The central bank is scheduled to meet for its mid-quarterly review of monetary policy on March 17. RBI has raised rates seven times since March 2010 to fight inflation.

 PTI   
  • New Delhi,  February 15, 2011  
  • |  
  • UPDATED   14:51 IST

Global financial firm Goldman Sachs on Tuesday said it expects the Reserve Bank of India (RBI) to raise key rates by 25 basis points in its next month's policy review to tame high inflation .

"We expect thje central bank to hike policy rates by 25 bps in the March 17 policy meeting and by a cumulative 100 bps in calendar year 2011," Goldman said in a research note.

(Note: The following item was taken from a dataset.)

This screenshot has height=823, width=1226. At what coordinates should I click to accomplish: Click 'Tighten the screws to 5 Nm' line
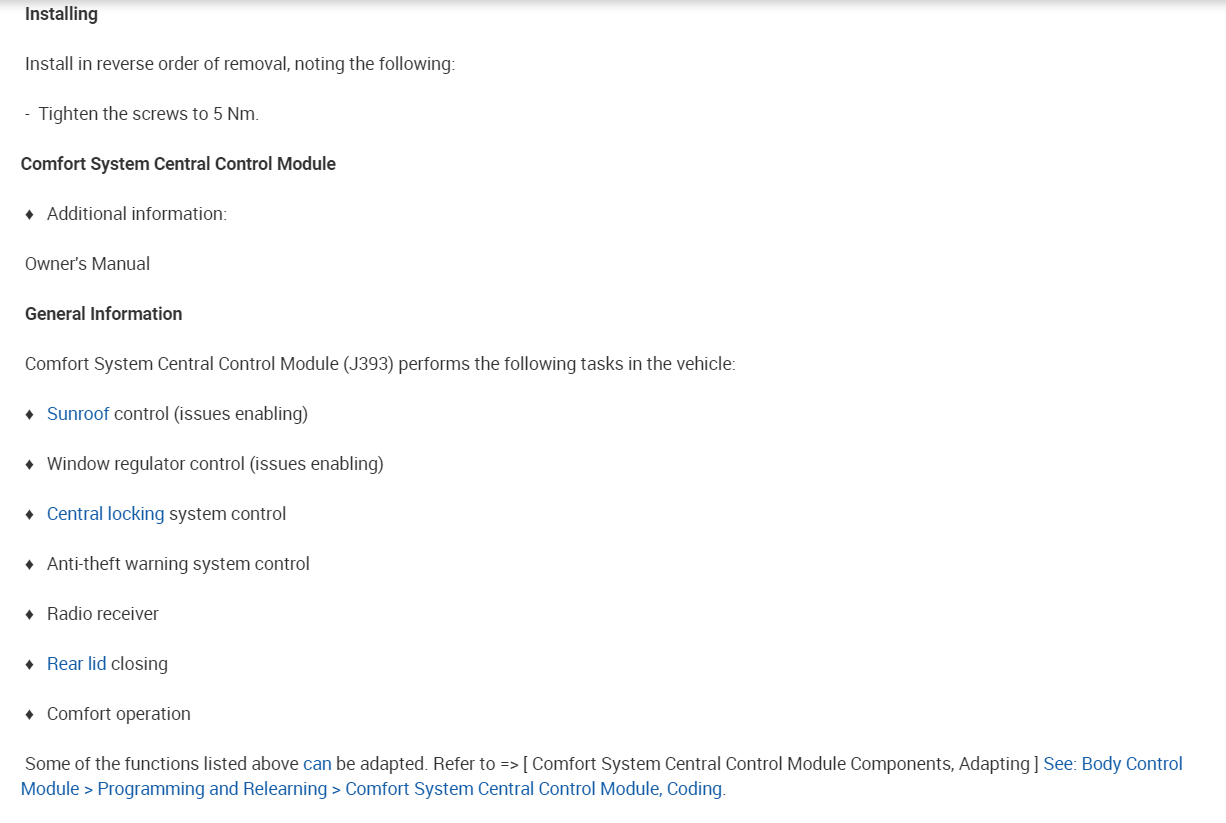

Inflation declined marginally to 8.23 per cent in January from 8.43 per cent in the previous month, as prices of certain commodities like wheat, pulses and sugar eased, although essential items like onion and other vegetables continue to remain dearer. However, it is still above the comfort zone.

RBI is scheduled to come out with its mid-quarterly review of monetary policy on March 17. The central bank has raised rates seven times since March 2010 to fight inflation.

At its third quarterly review last month, RBI revised its inflation estimate to 7 per cent by March-end from the earlier 5.5 per cent. The central bank also hiked short-term lending (repo) and short-term borrowing (reverse repo) rates by 25 basis points each.

The Prime Minister's Economic Advisory Council (PMEAC) had on Monday also said RBI may take further monetary tightening measures to tame inflation.

"RBI will have to take a view looking at the level of inflation. It is still at an uncomfortably high level. Some action, continued action, by the RBI (to tighten monetary policy) may be required," PMEAC Chairman C Rangarajan had said.

Goldman further said it has raised inflation estimate for next fiscal to 6.7 per cent from 6 per cent previously, due to recent upside surprises in agricultural prices, rising input and output price expectations and higher global commodity prices.